08-08-2020 06:38 AM
08-08-2020 06:38 AM
Anti-Malware products like Windows Defender are getting smarter and stronger and it is not easy to find malware which won't be detected by them. In case we face such a case, we will send them to Microsoft Anti-Malware team for analyze and we do have have other defensive layers.
I am just wondering during the 0-days period where we are waiting for signature and we face undetected malware, how you are dealing with it and protect your enviroments?
Let me share some clue:
1) Use AppLocker to block them manually
2) Write some emergency PowerShell scripts
3) Isolate infected device
4) Implement some emergency policies
In case, we ATP is available, it would be much easier, but let say how we handle it without ATP (consider complex scenario) and then we discuss about using ATP (as easy scenario)
I am interested to hear what you think.
08-09-2020 03:05 AM
08-10-2020 10:43 AM - edited 08-10-2020 11:59 AM
Hi @Reza Ameri ,
On DART, we used a lot of Microsoft Threat Protection \ Defender ATP custom detections paired with response actions to deal with this. Using this approach, you can isolate machines, block files by hash or certificate, run a quick scan, or collect a forensics package.
What you're referring to falls more in line with hardening than preventing a 0-day. You can definitely use AppLocker to prevent malware, but it really depends on how it was set up. I'd recommend checking out AaronLocker - a config written by Aaron Margosis some time ago: https://github.com/Microsoft/AaronLocker.
Other protections would be attack surface reduction (ASR) https://docs.microsoft.com/en-us/windows/security/threat-protection/microsoft-defender-atp/overview-..., exploit protection (sort of like the new EMET) https://docs.microsoft.com/en-us/windows/security/threat-protection/microsoft-defender-atp/enable-ex..., or Application Guard https://docs.microsoft.com/en-us/windows/security/threat-protection/microsoft-defender-application-g....

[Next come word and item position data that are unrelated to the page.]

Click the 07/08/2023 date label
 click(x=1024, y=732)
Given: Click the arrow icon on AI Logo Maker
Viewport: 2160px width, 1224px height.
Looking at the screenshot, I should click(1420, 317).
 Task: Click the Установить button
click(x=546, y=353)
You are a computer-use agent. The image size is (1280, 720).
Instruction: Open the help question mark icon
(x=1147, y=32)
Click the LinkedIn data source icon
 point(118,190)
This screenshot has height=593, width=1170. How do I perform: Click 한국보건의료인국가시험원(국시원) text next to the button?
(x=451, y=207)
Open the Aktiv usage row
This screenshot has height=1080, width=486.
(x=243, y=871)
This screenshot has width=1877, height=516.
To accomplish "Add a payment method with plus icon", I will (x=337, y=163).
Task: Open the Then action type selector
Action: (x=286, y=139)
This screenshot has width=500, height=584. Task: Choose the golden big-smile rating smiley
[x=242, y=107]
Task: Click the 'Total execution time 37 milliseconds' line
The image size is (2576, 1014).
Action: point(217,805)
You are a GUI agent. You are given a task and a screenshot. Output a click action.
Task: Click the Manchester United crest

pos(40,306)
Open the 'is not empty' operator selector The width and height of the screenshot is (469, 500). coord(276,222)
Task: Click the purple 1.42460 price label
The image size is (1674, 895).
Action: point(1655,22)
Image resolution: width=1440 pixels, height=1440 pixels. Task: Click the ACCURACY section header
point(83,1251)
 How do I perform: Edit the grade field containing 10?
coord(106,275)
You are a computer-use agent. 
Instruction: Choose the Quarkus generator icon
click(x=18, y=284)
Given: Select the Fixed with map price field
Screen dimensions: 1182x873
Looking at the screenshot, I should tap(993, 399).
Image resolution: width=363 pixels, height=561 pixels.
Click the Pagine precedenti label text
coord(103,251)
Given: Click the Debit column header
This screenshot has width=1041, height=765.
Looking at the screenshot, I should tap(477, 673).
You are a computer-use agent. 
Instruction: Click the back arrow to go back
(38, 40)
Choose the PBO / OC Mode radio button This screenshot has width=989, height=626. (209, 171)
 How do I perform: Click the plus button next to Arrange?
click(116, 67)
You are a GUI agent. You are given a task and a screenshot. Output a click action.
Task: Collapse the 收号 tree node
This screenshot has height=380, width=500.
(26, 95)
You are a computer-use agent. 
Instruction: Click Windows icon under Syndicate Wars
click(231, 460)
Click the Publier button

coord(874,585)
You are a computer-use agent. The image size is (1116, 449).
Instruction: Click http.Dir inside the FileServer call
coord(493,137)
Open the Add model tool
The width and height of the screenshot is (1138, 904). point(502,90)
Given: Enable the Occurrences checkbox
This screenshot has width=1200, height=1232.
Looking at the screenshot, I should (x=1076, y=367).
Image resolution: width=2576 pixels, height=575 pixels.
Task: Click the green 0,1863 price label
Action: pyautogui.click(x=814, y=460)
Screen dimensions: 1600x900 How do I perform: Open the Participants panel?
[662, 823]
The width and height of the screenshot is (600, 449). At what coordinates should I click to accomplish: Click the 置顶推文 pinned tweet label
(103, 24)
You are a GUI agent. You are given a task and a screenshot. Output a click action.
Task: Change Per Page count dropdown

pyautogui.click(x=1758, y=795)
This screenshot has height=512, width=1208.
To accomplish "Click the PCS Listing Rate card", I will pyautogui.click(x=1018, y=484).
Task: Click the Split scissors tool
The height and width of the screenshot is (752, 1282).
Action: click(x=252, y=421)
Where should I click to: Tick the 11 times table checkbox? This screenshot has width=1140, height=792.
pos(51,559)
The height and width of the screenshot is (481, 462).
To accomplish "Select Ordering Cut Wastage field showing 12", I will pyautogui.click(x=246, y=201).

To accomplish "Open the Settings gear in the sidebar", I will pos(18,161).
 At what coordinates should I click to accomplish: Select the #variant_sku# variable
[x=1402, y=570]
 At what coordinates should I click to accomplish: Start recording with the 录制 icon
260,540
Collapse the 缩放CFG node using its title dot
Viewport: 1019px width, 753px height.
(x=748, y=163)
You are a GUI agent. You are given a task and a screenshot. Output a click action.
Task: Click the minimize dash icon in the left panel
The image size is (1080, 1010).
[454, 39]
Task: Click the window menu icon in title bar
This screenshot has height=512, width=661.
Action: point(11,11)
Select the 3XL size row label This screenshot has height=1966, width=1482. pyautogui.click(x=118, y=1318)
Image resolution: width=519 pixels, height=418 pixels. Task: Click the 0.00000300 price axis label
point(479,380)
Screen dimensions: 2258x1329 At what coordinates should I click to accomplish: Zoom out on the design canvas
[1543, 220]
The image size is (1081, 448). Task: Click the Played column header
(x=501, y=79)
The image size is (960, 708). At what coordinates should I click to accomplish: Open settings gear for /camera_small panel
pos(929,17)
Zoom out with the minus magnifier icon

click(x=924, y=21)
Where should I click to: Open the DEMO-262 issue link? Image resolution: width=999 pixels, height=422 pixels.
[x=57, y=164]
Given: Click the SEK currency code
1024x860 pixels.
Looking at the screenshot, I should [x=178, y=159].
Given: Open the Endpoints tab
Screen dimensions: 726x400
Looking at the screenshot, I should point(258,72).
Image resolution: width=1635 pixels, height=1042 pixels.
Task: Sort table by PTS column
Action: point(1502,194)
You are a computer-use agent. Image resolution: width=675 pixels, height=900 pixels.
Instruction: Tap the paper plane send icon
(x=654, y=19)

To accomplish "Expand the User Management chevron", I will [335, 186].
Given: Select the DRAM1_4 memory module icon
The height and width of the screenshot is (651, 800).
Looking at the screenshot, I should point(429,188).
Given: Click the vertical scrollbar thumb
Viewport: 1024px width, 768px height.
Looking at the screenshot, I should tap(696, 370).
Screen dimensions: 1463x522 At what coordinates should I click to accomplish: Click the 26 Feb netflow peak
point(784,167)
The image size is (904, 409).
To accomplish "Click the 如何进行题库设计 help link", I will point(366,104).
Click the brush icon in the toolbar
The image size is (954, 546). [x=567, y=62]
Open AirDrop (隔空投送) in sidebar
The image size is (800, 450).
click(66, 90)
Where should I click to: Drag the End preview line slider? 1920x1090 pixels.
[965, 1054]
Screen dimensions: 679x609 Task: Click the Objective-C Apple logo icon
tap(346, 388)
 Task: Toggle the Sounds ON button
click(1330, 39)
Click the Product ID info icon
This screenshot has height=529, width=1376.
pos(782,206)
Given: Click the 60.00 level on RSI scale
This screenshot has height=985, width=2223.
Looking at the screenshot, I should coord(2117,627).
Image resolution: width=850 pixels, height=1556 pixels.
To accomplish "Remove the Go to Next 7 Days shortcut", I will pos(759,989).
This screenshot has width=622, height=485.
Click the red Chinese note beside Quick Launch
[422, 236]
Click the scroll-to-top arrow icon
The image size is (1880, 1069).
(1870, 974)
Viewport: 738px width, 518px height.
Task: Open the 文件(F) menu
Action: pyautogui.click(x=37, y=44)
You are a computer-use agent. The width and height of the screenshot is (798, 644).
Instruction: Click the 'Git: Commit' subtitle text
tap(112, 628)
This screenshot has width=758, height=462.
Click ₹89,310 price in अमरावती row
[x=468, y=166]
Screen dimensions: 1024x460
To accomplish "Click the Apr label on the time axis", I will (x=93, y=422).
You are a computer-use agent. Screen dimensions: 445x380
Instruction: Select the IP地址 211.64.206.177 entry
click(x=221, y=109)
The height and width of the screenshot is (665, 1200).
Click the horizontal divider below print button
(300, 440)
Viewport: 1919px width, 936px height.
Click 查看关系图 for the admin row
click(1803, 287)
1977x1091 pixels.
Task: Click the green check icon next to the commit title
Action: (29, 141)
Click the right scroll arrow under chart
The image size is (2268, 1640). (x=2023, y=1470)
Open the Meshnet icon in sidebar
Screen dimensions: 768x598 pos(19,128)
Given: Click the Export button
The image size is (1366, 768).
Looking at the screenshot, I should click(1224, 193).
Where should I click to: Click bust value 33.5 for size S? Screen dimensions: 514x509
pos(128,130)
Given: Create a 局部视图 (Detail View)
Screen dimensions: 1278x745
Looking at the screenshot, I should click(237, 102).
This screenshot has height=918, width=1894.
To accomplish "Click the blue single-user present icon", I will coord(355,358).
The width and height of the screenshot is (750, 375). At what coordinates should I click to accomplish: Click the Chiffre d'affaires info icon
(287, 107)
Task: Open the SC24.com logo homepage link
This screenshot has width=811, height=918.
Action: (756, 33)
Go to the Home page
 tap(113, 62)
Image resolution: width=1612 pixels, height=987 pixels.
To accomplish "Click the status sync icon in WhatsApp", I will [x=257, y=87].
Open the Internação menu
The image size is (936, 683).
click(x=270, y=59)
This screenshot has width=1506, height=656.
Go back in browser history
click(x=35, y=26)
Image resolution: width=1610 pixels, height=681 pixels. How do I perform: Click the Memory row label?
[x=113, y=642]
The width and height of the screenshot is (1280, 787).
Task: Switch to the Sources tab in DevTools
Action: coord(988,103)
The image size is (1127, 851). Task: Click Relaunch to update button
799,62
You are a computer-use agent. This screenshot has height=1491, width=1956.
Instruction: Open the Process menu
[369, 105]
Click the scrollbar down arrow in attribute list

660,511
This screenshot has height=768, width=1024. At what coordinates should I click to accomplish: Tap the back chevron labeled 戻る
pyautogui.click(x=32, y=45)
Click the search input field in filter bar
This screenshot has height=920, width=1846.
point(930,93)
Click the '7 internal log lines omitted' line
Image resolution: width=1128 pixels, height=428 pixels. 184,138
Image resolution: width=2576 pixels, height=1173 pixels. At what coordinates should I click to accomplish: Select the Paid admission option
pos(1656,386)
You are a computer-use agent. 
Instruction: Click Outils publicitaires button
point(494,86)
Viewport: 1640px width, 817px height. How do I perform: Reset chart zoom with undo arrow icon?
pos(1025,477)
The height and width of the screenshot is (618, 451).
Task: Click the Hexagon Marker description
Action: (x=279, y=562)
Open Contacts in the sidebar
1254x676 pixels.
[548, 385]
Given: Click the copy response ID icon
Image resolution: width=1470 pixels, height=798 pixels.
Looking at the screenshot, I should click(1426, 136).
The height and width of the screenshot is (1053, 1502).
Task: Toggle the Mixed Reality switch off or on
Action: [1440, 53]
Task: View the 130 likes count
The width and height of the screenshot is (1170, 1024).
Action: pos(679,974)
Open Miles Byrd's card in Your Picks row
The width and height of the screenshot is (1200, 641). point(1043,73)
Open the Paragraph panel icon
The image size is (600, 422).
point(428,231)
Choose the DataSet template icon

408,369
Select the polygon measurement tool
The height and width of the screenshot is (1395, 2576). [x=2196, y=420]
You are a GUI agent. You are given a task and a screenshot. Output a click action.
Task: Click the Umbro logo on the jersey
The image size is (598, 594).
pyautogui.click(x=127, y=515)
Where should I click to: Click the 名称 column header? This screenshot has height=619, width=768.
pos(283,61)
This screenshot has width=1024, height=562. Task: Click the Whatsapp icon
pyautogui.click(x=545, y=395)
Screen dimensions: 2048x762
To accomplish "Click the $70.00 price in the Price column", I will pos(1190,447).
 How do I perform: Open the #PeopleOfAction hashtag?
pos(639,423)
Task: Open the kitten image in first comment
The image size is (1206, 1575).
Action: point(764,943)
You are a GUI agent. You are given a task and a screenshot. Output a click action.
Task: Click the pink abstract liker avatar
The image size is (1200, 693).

At the end of the day, what really makes an attack successful (in my opinion) is availability of credentials with widespread administrative authority. Keep tabs on delegations made on the root object of the domain (the domainDns object), user rights (especially on domain controllers), and permissions to the AdminSDHolder object. Its that whole assume breach mentality, and why many customers are moving towards Azure AD joined devices since it decouples identity from authorization, uses strong authentication, and decouples authentication from authorization. Check out the famous Pass the Hash whitepaper for those: https://aka.ms/pth
Last, microservices are the way to go. Avoid having one huge monolithic infrastructure, instead favoring smaller containerized services which only have access to what they need to operate.
The other place to keep an eye on is Defender ATP's threat and vulnerability management capability which can identify vulnerable applications, including which applications have an exploit in the wild. This paired with the Threat Analytics dashboard should keep you informed of many of the exploitation-centric threats to your infrastructure.
08-11-2020 08:22 AM
Thank you @MichaelJMelone for your valuable inputs.
I believe security is more about defense strategy, MD ATP is great but due to certain company policy and licensing issues, it might take some times before approval and get this product running on environment, but when it happens, I believe people who are in charge of cybersecurity could start celebrating and have a easier life.
However, before that we need some defensive measurements in place which you discussed.